I watched a young comic die a horrible death at an open mic night last week. He took the stage with a good premise, a Richie Rich family schemes to ensure the death of its ailing patriarch in 2010 - not before and not after - because 2010 is the one year in which there will be no estate tax due to some odd Congressional machinations. The idea was to use the estate tax as a springboard into a very extended weekend at Bernie's. The crowd went into stunned silence at the first mention of estate tax and never recovered. If you need to explain a joke, it's not funny.

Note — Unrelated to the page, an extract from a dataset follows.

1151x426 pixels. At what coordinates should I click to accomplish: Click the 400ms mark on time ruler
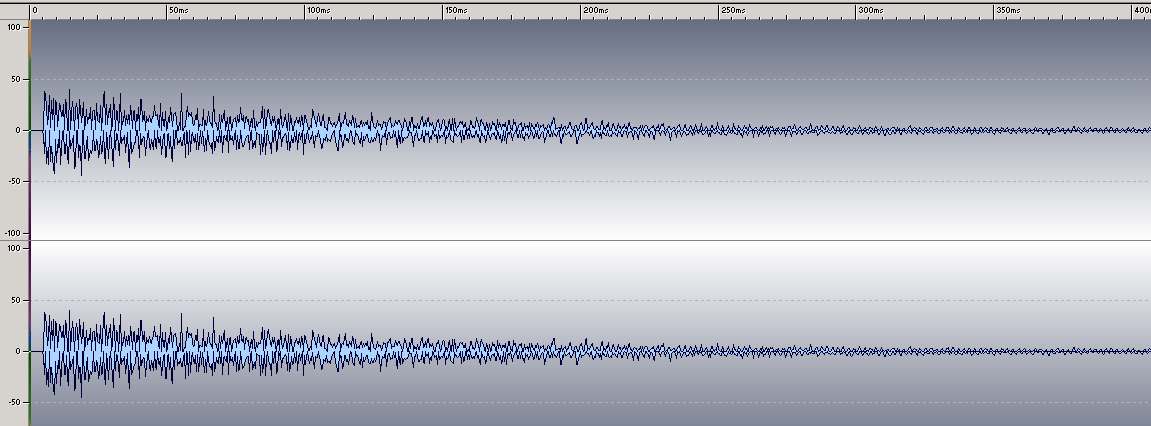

Today's NY Times runs a page 1 story on an end to tax breaks for hedge funds. Like most tax stories in general periodicals, it repeats buzzwords like tax break, hedge fund, wealthy financier, but never attempts to explain the fundamental question. This is not a story I have followed, but I hope a short example captures the basics. Ace, an expert investment manager, and Benny, a retiree who wants to spend all his time on the beach at the Jersey shore, start a partnership. Ace invests only one cent, but he will do all the work. Benny invests $100. If the partnership has profits, Ace will get 20% (known as a carried interest), Benny 80%. After much research, including tasting, Ace buys a barrel of single malt scotch whiskey for the partnership. The partnership holds it for ten years and sells at a big profit. Is Ace's share earned income, because it's compensation he received for managing the partnership, or is it long-term capital gain, because the whiskey was a capital asset the partnership held for a long time?
If you don't like the answer capital gain you can call it a tax break, but this is not some new loophole, it has been the law for decades. Most hedge funds will have short-term gains so the answer won't matter much to them, the impact is greater on private equity firms. Like many tax issues, it will effect wealthy financiers, but even some Mom & Pop partnerships have carried interests for a working partner. Loaded terminology with no real explanation avoids the question. Which answer, earned income or capital gain, best serves the competing interests in any tax question: raise revenue; strive for simplicity, consistency and stability; and don't disrupt the incentives needed to make a capitalist economy work? Is this too complicated for the reader...or for the reporter? If you need to explain a story, find a way to do so.
In a related story, love the lede on "reclusive and authoritarian Turkmenistan" - is President Gurbanguly Berdymukhammedov really reclusive? Maybe he can't get any coverage because media fears misspelling, mispronouncing that incredible name.